Scattered throughout the far-flung mountains and deserts of Afghanistan, Soldiers are increasingly reliant upon the Army's tactical network to gain a decisive edge over the enemy.
Fortunately, the network is getting smarter.
With a Rifleman Radio attached to each of its wingtips, the Shadow unmanned aircraft system-which can fly for six hours and reach a ceiling of nearly 15,000 feet-allowed two Rifleman Radio networks on the ground to communicate beyond line of sight. That meant individual Soldiers in separate companies could successfully pass messages without seeing one another-something that's currently not possible below the battalion level.
For the first time, three separate waveforms were integrated, connecting the lowest to the highest echelons. They included the Soldier Radio Waveform, used by individual Soldiers or teams within a company; the Wideband Network Waveform, used to share tactical data at higher echelons; and the Network Centric Waveform, a satellite layer.
At White Sands, the Soldiers within a company could seamlessly communicate with their own platoons and even with other Soldiers at the battalion level. Inside their command posts, company commanders exchanged text messages and e-mails, tracked simulated IEDs, collaborated on the battle with Command Post of the Future, and planned fires with the Advanced Field Artillery Tactical Data System. They tracked automatically populated friendly forces' movements and manually added enemy and hazard locations with Force XXI Battle Command, Brigade-and-Below, or FBCB2.
The BCTIE is expected to be the first of several exercises as technology continues to evolve.
-Claire Heininger/PEO Command Control Communications-Tactical
TOW: COMBAT-PROVEN WEAPON OF CHOICE
Originally intended as an anti-tank weapon, the Tube-launched, Optically-tracked, Wire-guided missile remains an extremely effective weapon system.
In the last seven years of conflict, the Army has fired more than 7,600 missiles in support of operations in Iraq and Afghanistan. The TOW's precision and effectiveness with minimum collateral damage make it particularly suitable for the non-tank targets of current theater environments.
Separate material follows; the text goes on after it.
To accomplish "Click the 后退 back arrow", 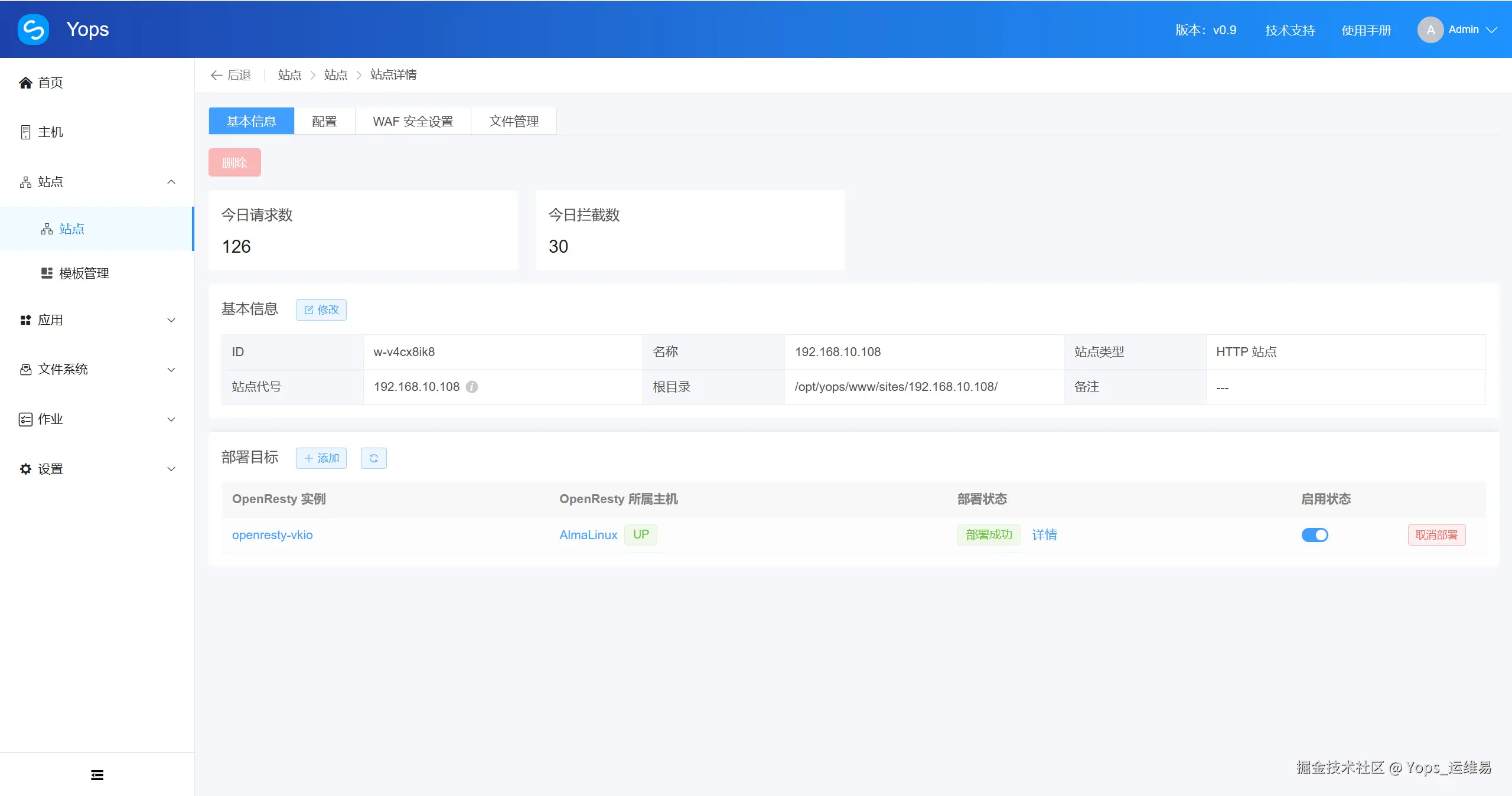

The Improved Target Acquisition System is the latest fire control system for the TOW and consists of integrated optical forward-looking infrared sights and an eye-safe laser range finder. A recent upgrade to ITAS is the far target location capability, which allows gunners to accurately determine the position of enemy threats well beyond traditional engagement ranges.
The system's FTL incorporates a global positioning satellite-based Position Attitude Determination System. The addition of the PADS to the TOW ITAS system provides the Soldier an instant grid location of his position and the target he sees in his ITAS sight. The new capability improves the Soldier's situational awareness, while giving the ground commander the option either to destroy a wide array of target sets with a missile, or direct other assets (such as close air support or indirect artillery fire) against threats.
Current TOW missile improvements include a Bunker Buster variant and replacement of the obsolete wire guidance link with one that operates via radio frequency. The new TOW BB, which is just entering the Army and Marine Corps inventories, is optimized for precision assault capabilities that better suit the target set in Afghanistan than the original anti-tank rounds.
While unavailability of wire drove the development of RF, modest improvements included the elimination of overwater and power line restrictions, enhanced combined-arms applications in urban environments and greater environmental compliance under training conditions.
Recent feedback from theater indicates that the TOW weapon system made a difference across the entire area of operation. Insurgents gave TOW ITAS the code name The Finger of God, for its imposing ability to not only locate the enemy, but to reach out and destroy them.